Saved data entries
.....

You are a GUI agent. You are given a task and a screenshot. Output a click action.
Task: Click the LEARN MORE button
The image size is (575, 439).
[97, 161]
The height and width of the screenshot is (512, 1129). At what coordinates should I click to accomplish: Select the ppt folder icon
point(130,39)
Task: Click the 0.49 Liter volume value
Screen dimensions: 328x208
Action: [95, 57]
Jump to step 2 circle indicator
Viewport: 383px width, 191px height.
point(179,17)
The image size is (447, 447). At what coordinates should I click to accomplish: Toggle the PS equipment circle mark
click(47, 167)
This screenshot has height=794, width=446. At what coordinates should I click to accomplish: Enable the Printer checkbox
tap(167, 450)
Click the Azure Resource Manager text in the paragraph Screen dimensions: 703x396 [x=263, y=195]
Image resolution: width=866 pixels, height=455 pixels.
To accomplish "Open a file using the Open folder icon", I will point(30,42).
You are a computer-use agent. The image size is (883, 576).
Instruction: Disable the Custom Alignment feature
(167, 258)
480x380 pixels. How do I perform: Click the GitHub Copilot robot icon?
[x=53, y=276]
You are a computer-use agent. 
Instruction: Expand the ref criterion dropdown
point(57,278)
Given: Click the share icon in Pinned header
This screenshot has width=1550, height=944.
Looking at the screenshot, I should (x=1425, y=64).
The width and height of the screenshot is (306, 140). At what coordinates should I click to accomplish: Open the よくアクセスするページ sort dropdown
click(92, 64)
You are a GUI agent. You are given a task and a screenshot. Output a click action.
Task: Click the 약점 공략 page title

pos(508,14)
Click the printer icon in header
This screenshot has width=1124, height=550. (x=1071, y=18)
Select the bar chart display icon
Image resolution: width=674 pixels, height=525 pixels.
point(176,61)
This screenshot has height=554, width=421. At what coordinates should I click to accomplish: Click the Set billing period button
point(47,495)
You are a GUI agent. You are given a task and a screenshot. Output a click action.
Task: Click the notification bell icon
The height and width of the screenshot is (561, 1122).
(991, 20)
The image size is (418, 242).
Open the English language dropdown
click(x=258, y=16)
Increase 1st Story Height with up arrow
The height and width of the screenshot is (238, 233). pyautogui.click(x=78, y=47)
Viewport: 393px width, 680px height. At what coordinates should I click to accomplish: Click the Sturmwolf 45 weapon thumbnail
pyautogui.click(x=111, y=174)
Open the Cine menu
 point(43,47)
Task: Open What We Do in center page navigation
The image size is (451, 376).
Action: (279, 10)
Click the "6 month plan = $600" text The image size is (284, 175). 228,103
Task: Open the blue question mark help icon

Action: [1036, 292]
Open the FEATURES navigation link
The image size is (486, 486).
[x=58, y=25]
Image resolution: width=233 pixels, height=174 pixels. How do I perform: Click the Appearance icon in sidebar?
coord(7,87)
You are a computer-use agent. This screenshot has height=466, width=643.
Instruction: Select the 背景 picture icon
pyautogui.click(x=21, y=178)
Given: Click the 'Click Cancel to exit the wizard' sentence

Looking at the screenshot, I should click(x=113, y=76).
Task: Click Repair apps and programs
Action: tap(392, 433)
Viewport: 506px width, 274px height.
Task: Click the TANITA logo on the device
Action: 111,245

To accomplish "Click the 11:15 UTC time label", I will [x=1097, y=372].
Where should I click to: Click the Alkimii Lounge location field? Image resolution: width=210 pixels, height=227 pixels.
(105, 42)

.....

■ REQUIRED ACTION
Starting at the top of the records, copy every line exactly.

■ TASK OUTPUT
You are a GUI agent. You are given a task and a screenshot. Output a click action.
Task: Click the LEARN MORE button
The image size is (575, 439).
[97, 161]
The height and width of the screenshot is (512, 1129). At what coordinates should I click to accomplish: Select the ppt folder icon
point(130,39)
Task: Click the 0.49 Liter volume value
Screen dimensions: 328x208
Action: [95, 57]
Jump to step 2 circle indicator
Viewport: 383px width, 191px height.
point(179,17)
The image size is (447, 447). At what coordinates should I click to accomplish: Toggle the PS equipment circle mark
click(47, 167)
This screenshot has height=794, width=446. At what coordinates should I click to accomplish: Enable the Printer checkbox
tap(167, 450)
Click the Azure Resource Manager text in the paragraph Screen dimensions: 703x396 [x=263, y=195]
Image resolution: width=866 pixels, height=455 pixels.
To accomplish "Open a file using the Open folder icon", I will point(30,42).
You are a computer-use agent. The image size is (883, 576).
Instruction: Disable the Custom Alignment feature
(167, 258)
480x380 pixels. How do I perform: Click the GitHub Copilot robot icon?
[x=53, y=276]
You are a computer-use agent. 
Instruction: Expand the ref criterion dropdown
point(57,278)
Given: Click the share icon in Pinned header
This screenshot has width=1550, height=944.
Looking at the screenshot, I should (x=1425, y=64).
The width and height of the screenshot is (306, 140). At what coordinates should I click to accomplish: Open the よくアクセスするページ sort dropdown
click(92, 64)
You are a GUI agent. You are given a task and a screenshot. Output a click action.
Task: Click the 약점 공략 page title

pos(508,14)
Click the printer icon in header
This screenshot has width=1124, height=550. (x=1071, y=18)
Select the bar chart display icon
Image resolution: width=674 pixels, height=525 pixels.
point(176,61)
This screenshot has height=554, width=421. At what coordinates should I click to accomplish: Click the Set billing period button
point(47,495)
You are a GUI agent. You are given a task and a screenshot. Output a click action.
Task: Click the notification bell icon
The height and width of the screenshot is (561, 1122).
(991, 20)
The image size is (418, 242).
Open the English language dropdown
click(x=258, y=16)
Increase 1st Story Height with up arrow
The height and width of the screenshot is (238, 233). pyautogui.click(x=78, y=47)
Viewport: 393px width, 680px height. At what coordinates should I click to accomplish: Click the Sturmwolf 45 weapon thumbnail
pyautogui.click(x=111, y=174)
Open the Cine menu
 point(43,47)
Task: Open What We Do in center page navigation
The image size is (451, 376).
Action: (279, 10)
Click the "6 month plan = $600" text The image size is (284, 175). 228,103
Task: Open the blue question mark help icon

Action: [1036, 292]
Open the FEATURES navigation link
The image size is (486, 486).
[x=58, y=25]
Image resolution: width=233 pixels, height=174 pixels. How do I perform: Click the Appearance icon in sidebar?
coord(7,87)
You are a computer-use agent. This screenshot has height=466, width=643.
Instruction: Select the 背景 picture icon
pyautogui.click(x=21, y=178)
Given: Click the 'Click Cancel to exit the wizard' sentence

Looking at the screenshot, I should click(x=113, y=76).
Task: Click Repair apps and programs
Action: tap(392, 433)
Viewport: 506px width, 274px height.
Task: Click the TANITA logo on the device
Action: 111,245

To accomplish "Click the 11:15 UTC time label", I will [x=1097, y=372].
Where should I click to: Click the Alkimii Lounge location field? Image resolution: width=210 pixels, height=227 pixels.
(105, 42)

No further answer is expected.